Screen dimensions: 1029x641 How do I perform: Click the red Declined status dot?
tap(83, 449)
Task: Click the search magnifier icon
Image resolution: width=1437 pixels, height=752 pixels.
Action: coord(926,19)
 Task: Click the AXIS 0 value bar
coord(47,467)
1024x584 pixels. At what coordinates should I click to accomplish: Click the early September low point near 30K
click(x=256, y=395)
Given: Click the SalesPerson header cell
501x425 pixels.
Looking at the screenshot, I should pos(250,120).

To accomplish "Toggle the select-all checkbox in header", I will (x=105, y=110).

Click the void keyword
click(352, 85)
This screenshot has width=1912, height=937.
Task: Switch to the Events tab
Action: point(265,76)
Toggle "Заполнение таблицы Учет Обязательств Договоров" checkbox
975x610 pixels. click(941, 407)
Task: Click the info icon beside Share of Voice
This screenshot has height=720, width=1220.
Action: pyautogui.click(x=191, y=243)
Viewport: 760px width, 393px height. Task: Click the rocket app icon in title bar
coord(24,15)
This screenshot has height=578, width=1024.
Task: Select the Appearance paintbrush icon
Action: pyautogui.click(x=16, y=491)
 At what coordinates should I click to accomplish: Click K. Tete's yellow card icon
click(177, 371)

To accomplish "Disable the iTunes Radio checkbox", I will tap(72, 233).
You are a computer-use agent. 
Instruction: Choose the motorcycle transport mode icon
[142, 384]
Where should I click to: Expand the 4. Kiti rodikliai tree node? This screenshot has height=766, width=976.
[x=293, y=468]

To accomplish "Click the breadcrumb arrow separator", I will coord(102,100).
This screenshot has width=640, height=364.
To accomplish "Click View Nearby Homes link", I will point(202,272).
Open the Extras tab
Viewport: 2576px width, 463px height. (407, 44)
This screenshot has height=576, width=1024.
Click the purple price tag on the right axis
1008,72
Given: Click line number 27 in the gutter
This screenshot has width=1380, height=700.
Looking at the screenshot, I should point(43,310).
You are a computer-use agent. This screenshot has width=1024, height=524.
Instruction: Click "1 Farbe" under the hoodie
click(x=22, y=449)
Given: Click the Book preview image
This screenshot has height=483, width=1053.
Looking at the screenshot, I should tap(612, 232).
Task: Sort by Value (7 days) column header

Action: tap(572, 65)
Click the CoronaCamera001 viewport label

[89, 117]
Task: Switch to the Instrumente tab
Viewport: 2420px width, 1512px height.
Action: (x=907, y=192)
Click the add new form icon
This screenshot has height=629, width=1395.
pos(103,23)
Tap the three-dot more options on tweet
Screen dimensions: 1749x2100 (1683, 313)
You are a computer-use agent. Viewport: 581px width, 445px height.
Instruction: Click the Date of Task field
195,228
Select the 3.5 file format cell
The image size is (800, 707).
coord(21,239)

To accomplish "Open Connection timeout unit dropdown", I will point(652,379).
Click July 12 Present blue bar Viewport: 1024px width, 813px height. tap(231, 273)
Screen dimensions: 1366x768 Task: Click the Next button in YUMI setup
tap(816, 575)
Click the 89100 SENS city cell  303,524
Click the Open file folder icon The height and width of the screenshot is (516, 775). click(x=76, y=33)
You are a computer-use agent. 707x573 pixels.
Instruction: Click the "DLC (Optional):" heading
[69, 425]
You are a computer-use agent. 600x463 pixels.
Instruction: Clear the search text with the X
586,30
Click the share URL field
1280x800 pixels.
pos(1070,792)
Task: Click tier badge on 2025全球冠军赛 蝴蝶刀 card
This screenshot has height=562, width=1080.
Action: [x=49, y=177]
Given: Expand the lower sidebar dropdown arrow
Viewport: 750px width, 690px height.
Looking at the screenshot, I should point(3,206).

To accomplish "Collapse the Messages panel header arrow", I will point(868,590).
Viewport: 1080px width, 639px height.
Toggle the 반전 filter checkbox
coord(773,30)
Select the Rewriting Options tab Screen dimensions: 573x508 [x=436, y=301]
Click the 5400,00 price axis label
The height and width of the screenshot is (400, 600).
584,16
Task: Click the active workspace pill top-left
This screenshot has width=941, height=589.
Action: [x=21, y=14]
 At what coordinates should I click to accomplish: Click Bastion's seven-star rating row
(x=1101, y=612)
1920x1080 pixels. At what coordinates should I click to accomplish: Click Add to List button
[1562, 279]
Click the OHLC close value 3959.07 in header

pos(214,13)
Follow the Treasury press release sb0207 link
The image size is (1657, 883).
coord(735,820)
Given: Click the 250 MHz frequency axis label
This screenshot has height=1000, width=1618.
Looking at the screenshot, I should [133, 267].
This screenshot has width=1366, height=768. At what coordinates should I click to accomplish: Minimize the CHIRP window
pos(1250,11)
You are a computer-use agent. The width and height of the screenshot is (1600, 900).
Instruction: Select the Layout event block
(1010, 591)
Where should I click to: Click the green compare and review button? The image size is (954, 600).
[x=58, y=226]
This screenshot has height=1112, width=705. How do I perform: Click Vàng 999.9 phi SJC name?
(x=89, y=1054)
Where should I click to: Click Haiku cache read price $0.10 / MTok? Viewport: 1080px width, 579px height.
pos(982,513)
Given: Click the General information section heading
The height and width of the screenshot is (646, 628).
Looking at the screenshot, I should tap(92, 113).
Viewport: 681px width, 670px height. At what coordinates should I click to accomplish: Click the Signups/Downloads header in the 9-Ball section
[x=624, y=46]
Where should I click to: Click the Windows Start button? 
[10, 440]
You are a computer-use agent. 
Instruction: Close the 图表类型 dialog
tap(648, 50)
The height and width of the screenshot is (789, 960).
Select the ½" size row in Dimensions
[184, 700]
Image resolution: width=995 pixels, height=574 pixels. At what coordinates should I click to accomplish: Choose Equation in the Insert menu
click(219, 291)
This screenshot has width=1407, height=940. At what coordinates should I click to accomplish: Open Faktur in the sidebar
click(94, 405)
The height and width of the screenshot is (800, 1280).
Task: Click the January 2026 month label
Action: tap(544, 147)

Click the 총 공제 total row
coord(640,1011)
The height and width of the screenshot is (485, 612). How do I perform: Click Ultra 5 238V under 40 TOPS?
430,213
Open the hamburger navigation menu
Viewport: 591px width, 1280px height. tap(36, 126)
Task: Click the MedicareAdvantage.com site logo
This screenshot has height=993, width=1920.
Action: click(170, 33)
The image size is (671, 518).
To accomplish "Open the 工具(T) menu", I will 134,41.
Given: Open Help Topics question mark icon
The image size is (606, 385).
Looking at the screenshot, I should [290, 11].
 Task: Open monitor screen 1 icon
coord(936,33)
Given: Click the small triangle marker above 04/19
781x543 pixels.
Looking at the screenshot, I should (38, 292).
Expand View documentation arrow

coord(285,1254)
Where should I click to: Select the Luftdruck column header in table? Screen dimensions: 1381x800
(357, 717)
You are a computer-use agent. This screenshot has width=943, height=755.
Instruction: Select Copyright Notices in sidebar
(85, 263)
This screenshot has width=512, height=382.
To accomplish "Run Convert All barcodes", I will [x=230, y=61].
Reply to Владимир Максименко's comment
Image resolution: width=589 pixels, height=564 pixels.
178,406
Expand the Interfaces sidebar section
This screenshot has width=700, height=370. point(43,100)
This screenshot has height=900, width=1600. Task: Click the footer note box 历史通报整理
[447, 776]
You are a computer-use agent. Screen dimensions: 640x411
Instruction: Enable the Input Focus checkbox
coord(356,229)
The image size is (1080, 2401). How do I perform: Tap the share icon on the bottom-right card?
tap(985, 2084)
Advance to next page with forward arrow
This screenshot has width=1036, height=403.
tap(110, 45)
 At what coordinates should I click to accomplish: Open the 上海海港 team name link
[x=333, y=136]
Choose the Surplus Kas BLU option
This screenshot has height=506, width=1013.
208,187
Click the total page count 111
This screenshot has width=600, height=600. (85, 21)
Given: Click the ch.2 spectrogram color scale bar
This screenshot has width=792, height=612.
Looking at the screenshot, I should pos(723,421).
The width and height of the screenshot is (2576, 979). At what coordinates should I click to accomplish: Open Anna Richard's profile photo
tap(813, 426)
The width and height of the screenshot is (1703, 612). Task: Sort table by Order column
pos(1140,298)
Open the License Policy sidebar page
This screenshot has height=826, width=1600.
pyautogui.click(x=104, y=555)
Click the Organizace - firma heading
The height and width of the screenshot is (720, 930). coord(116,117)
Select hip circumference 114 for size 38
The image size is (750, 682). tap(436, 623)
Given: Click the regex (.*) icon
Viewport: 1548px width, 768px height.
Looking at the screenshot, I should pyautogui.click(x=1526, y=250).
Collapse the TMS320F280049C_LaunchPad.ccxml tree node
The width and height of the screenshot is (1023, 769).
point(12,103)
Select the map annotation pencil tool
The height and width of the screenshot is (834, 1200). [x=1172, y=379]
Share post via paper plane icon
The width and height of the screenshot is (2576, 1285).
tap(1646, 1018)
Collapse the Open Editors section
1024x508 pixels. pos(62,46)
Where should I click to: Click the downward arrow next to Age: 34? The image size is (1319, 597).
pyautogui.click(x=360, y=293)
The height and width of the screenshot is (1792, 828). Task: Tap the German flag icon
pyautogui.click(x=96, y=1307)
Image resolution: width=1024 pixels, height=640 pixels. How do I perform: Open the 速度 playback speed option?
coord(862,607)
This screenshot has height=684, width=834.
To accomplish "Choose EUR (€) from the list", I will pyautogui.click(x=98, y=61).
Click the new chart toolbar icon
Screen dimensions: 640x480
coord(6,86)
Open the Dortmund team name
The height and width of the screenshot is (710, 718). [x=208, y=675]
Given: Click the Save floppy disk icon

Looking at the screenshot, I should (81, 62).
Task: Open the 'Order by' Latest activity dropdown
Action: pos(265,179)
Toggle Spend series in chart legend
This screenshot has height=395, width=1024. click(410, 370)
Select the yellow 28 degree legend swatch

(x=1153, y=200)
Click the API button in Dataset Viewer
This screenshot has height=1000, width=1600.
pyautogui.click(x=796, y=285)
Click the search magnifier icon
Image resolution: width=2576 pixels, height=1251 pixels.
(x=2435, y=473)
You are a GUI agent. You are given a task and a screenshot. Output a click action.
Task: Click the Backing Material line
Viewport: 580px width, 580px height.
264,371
────────
# WORK REQUEST:
In the preceding material, find each line holding the word "cell" and copy it out.

# WRITTEN SOLUTION:
Given: Click the SalesPerson header cell
Select the 3.5 file format cell
Click the 89100 SENS city cell  303,524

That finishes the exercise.